*** Opening RECORDS PROVIDED ***

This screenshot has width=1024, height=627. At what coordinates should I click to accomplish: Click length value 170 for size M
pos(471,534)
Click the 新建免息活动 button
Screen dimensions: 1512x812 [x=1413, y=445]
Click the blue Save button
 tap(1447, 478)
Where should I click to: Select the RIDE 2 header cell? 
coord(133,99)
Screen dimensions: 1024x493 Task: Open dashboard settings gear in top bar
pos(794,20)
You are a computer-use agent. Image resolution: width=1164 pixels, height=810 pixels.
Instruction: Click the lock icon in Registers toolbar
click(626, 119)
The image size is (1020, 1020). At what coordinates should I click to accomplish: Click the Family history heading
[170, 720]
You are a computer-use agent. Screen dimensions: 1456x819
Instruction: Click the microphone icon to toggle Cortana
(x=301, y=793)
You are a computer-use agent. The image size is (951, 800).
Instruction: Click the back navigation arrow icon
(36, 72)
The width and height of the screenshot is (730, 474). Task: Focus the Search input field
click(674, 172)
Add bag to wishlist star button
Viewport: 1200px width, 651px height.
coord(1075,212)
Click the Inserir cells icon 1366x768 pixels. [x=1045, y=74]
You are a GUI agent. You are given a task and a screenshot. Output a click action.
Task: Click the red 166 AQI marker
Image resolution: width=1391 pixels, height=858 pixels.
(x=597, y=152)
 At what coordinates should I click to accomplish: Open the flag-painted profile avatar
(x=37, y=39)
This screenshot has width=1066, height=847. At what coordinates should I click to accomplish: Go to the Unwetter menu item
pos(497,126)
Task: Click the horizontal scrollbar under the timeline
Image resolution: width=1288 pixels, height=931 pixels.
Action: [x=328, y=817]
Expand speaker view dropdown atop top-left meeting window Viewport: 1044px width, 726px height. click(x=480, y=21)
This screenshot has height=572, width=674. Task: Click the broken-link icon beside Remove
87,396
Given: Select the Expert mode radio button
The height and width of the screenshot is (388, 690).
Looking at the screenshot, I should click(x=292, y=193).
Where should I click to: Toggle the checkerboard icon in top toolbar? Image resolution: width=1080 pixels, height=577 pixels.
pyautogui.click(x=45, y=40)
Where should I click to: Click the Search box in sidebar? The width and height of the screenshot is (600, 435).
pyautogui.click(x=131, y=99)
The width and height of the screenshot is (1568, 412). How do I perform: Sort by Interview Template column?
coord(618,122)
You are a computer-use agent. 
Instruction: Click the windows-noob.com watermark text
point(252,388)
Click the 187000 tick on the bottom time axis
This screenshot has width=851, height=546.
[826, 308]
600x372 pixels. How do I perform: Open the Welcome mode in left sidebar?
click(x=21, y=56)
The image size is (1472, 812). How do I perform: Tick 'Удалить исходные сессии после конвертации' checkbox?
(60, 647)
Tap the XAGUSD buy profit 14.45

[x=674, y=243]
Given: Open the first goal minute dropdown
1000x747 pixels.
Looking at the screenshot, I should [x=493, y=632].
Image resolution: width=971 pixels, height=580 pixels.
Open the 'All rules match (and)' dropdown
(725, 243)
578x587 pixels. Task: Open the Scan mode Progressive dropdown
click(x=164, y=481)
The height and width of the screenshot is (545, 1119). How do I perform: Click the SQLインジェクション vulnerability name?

*** Closing RECORDS PROVIDED ***

WORK TO BE COMPLETED =>
The data is to be given again in full, with every line exact.

SOLUTION FOR THIS EXERCISE =>
This screenshot has width=1024, height=627. At what coordinates should I click to accomplish: Click length value 170 for size M
pos(471,534)
Click the 新建免息活动 button
Screen dimensions: 1512x812 [x=1413, y=445]
Click the blue Save button
 tap(1447, 478)
Where should I click to: Select the RIDE 2 header cell? 
coord(133,99)
Screen dimensions: 1024x493 Task: Open dashboard settings gear in top bar
pos(794,20)
You are a computer-use agent. Image resolution: width=1164 pixels, height=810 pixels.
Instruction: Click the lock icon in Registers toolbar
click(626, 119)
The image size is (1020, 1020). At what coordinates should I click to accomplish: Click the Family history heading
[170, 720]
You are a computer-use agent. Screen dimensions: 1456x819
Instruction: Click the microphone icon to toggle Cortana
(x=301, y=793)
You are a computer-use agent. The image size is (951, 800).
Instruction: Click the back navigation arrow icon
(36, 72)
The width and height of the screenshot is (730, 474). Task: Focus the Search input field
click(674, 172)
Add bag to wishlist star button
Viewport: 1200px width, 651px height.
coord(1075,212)
Click the Inserir cells icon 1366x768 pixels. [x=1045, y=74]
You are a GUI agent. You are given a task and a screenshot. Output a click action.
Task: Click the red 166 AQI marker
Image resolution: width=1391 pixels, height=858 pixels.
(x=597, y=152)
 At what coordinates should I click to accomplish: Open the flag-painted profile avatar
(x=37, y=39)
This screenshot has width=1066, height=847. At what coordinates should I click to accomplish: Go to the Unwetter menu item
pos(497,126)
Task: Click the horizontal scrollbar under the timeline
Image resolution: width=1288 pixels, height=931 pixels.
Action: [x=328, y=817]
Expand speaker view dropdown atop top-left meeting window Viewport: 1044px width, 726px height. click(x=480, y=21)
This screenshot has height=572, width=674. Task: Click the broken-link icon beside Remove
87,396
Given: Select the Expert mode radio button
The height and width of the screenshot is (388, 690).
Looking at the screenshot, I should click(x=292, y=193).
Where should I click to: Toggle the checkerboard icon in top toolbar? Image resolution: width=1080 pixels, height=577 pixels.
pyautogui.click(x=45, y=40)
Where should I click to: Click the Search box in sidebar? The width and height of the screenshot is (600, 435).
pyautogui.click(x=131, y=99)
The width and height of the screenshot is (1568, 412). How do I perform: Sort by Interview Template column?
coord(618,122)
You are a computer-use agent. 
Instruction: Click the windows-noob.com watermark text
point(252,388)
Click the 187000 tick on the bottom time axis
This screenshot has width=851, height=546.
[826, 308]
600x372 pixels. How do I perform: Open the Welcome mode in left sidebar?
click(x=21, y=56)
The image size is (1472, 812). How do I perform: Tick 'Удалить исходные сессии после конвертации' checkbox?
(60, 647)
Tap the XAGUSD buy profit 14.45

[x=674, y=243]
Given: Open the first goal minute dropdown
1000x747 pixels.
Looking at the screenshot, I should [x=493, y=632].
Image resolution: width=971 pixels, height=580 pixels.
Open the 'All rules match (and)' dropdown
(725, 243)
578x587 pixels. Task: Open the Scan mode Progressive dropdown
click(x=164, y=481)
The height and width of the screenshot is (545, 1119). How do I perform: Click the SQLインジェクション vulnerability name?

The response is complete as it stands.